Tikkun Ha-Ir, pronounced “Teekune hah-ear,” a Hebrew phrase that means “Repair the City,” is a nonprofit that gives Jewish individuals and organizations opportunities to volunteer, participate in social action and study Jewish teachings about social justice.

Among Tikkun Ha-Ir’s projects, one of the largest is the “Glean Machine.” The group collects gently used clothing, toys, books, games, household items, toiletries, bed linens and towels to replenish the stock of community organizations, shelters and agencies.

In addition, Tikkun Ha-Ir volunteers buy, prepare and serve a light dinner each month at the center. “It’s a lot of work,” said Danielle Costello, the center’s volunteer coordinator. Because the kitchen doesn’t have stoves or much other equipment, volunteers must prepare the food elsewhere and bring it ready to serve. Nevertheless, 45 to 50 volunteer groups provide dinners 365 days a year, Costello said. The center provides a simple breakfast and volunteers pack bag lunches for the residents, who are required to leave the center during the day.
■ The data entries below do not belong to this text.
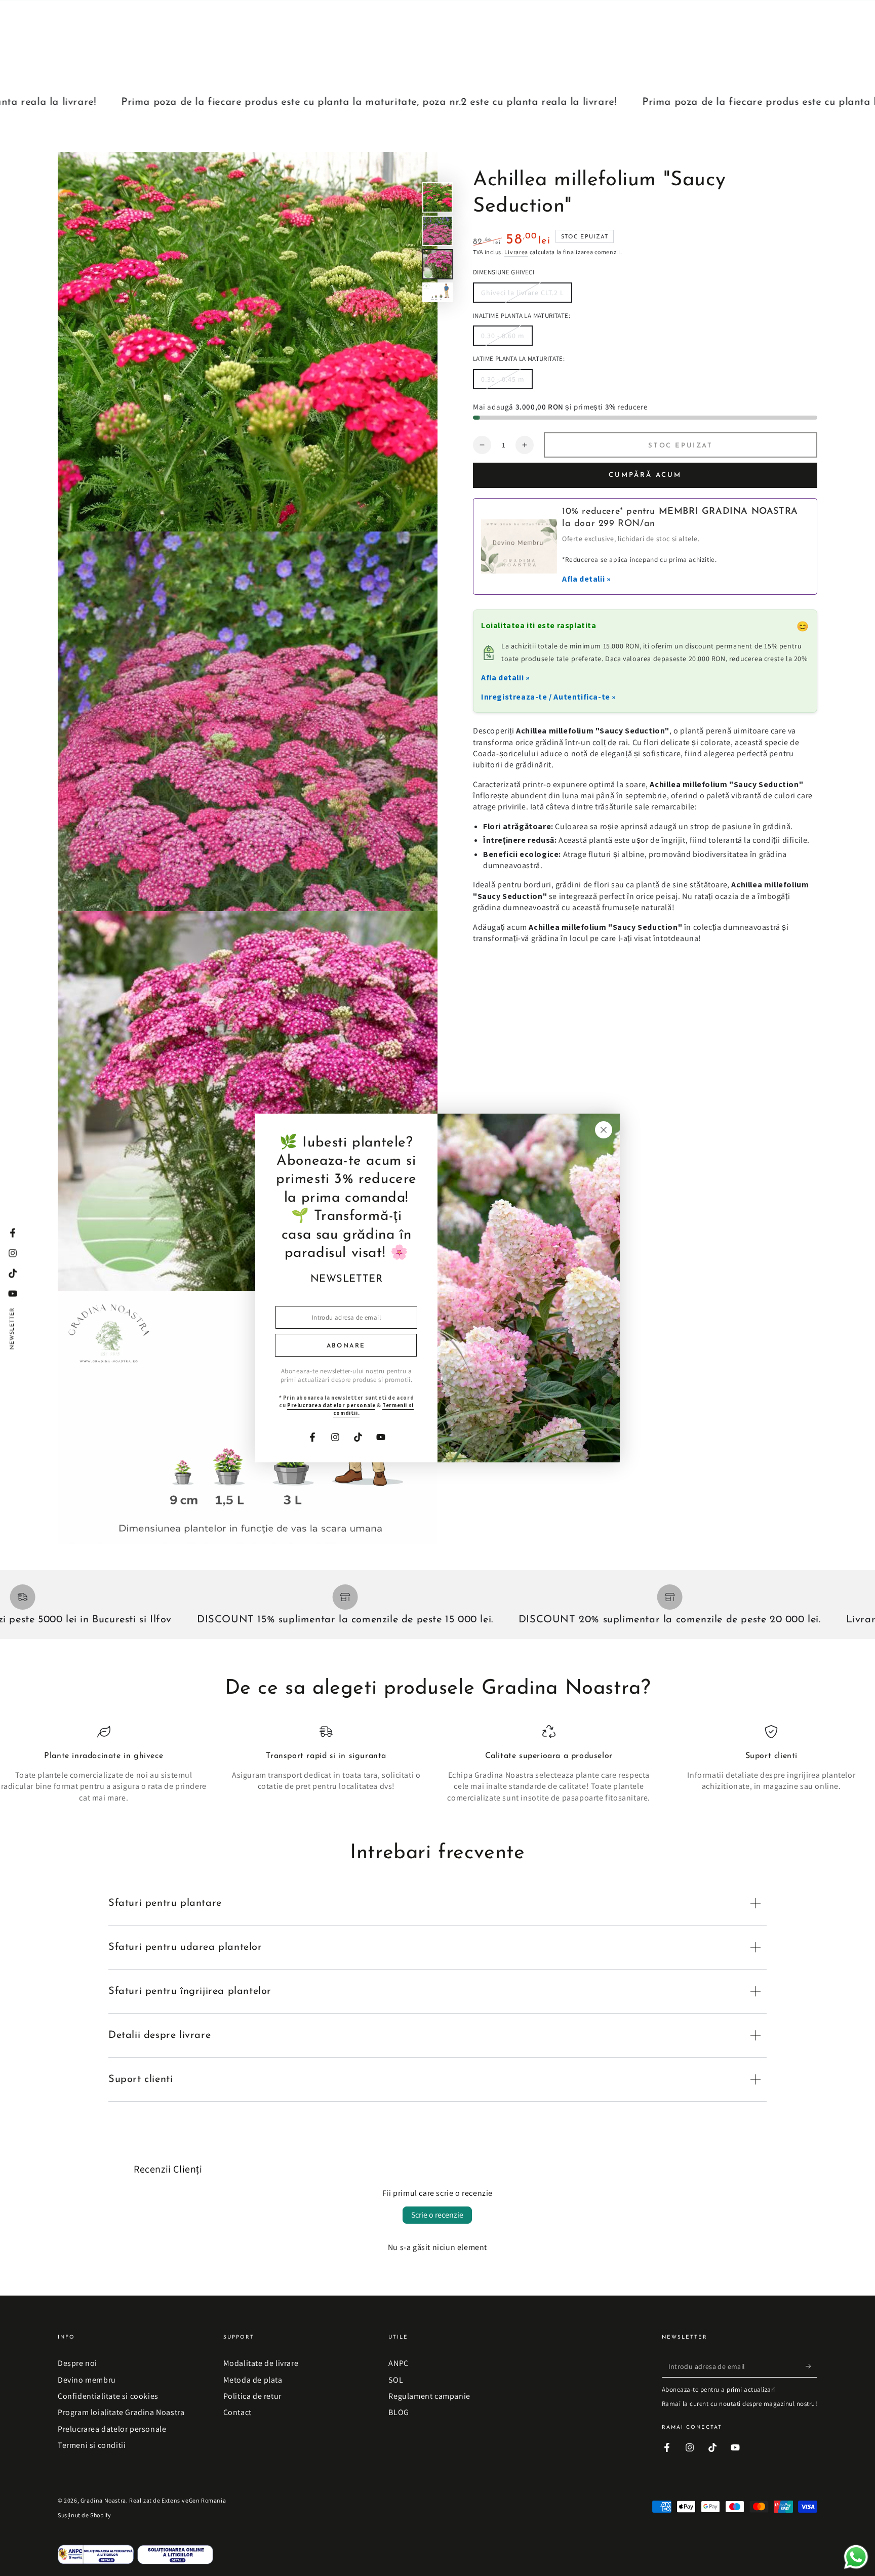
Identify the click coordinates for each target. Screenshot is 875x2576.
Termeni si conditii (92, 2445)
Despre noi (77, 2363)
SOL (395, 2380)
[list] (437, 1764)
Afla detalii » (586, 579)
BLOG (398, 2412)
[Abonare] (811, 2366)
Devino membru (87, 2380)
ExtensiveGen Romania (194, 2500)
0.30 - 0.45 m (503, 382)
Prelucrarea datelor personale (112, 2429)
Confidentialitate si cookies (108, 2396)
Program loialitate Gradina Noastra (121, 2412)
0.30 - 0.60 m (503, 338)
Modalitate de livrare (261, 2363)
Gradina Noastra (103, 2500)
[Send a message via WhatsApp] (856, 2557)
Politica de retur (252, 2396)
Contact (237, 2412)
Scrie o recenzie (437, 2215)
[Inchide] (603, 1130)
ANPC (398, 2363)
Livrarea (516, 252)
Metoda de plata (253, 2380)
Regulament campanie (429, 2396)
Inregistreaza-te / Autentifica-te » (548, 696)
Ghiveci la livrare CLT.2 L (522, 295)
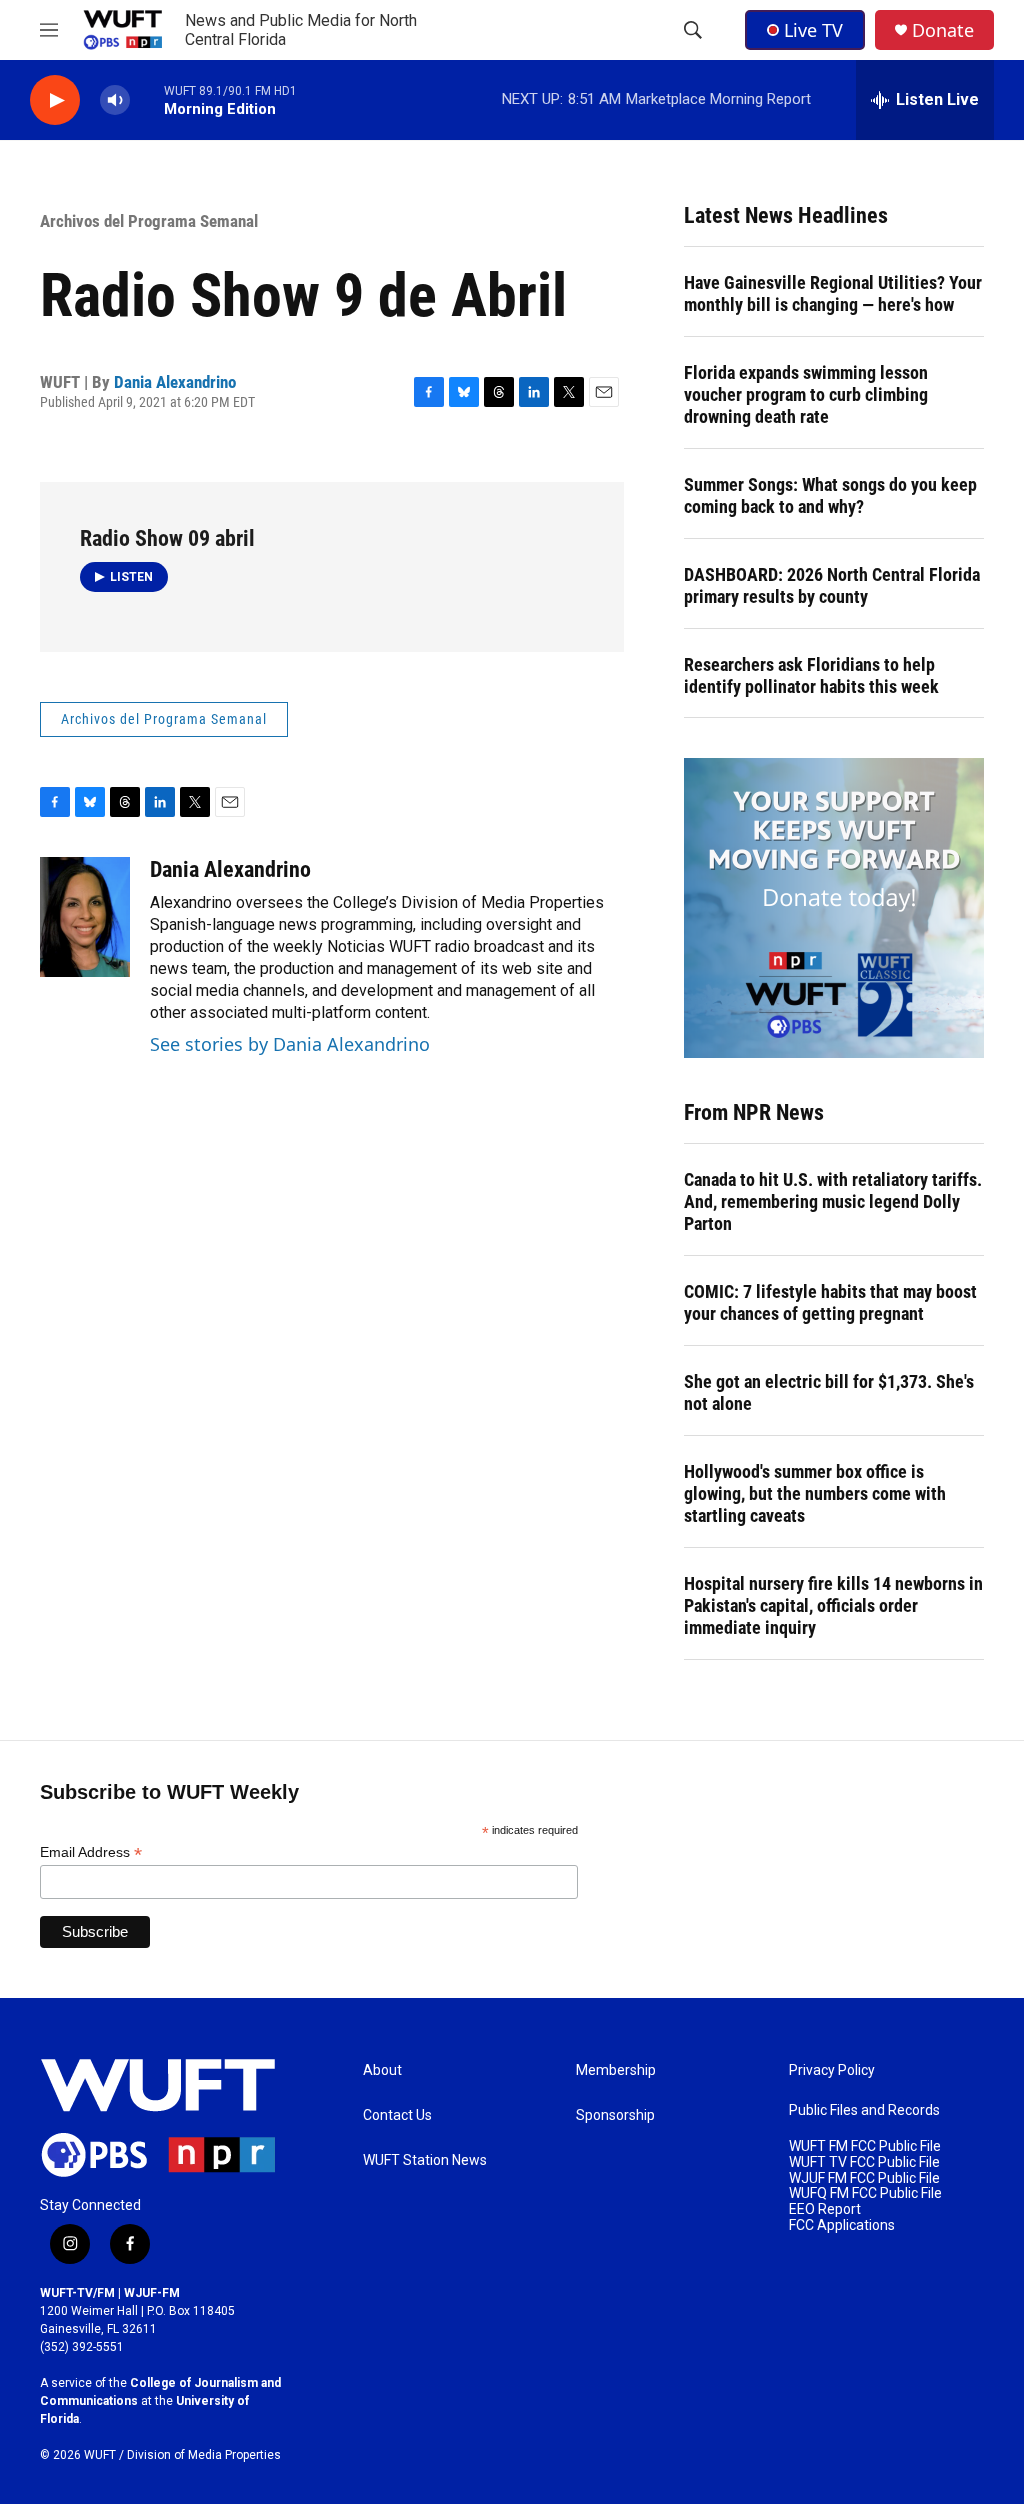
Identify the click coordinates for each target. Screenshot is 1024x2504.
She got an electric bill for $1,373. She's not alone (829, 1392)
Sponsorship (615, 2115)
The shelter, located at 845 N. Van Buren St., has the capacity to serve 32 women and eight families, according to Rongholt-Migan. “We have been full every night for forever. I anticipate having a full house on Christmas Eve,” she said.

A volunteer from another organization once told Baruch that the residents she met there on Christmas Day were stunned that somebody had made something for them by hand.

“They just couldn’t get over that somebody thought they were important enough and valuable enough to spend time knitting something for them. These gifts are so much more than just unwrapping something. It really validates that people —strangers, even, care about them,” Baruch said.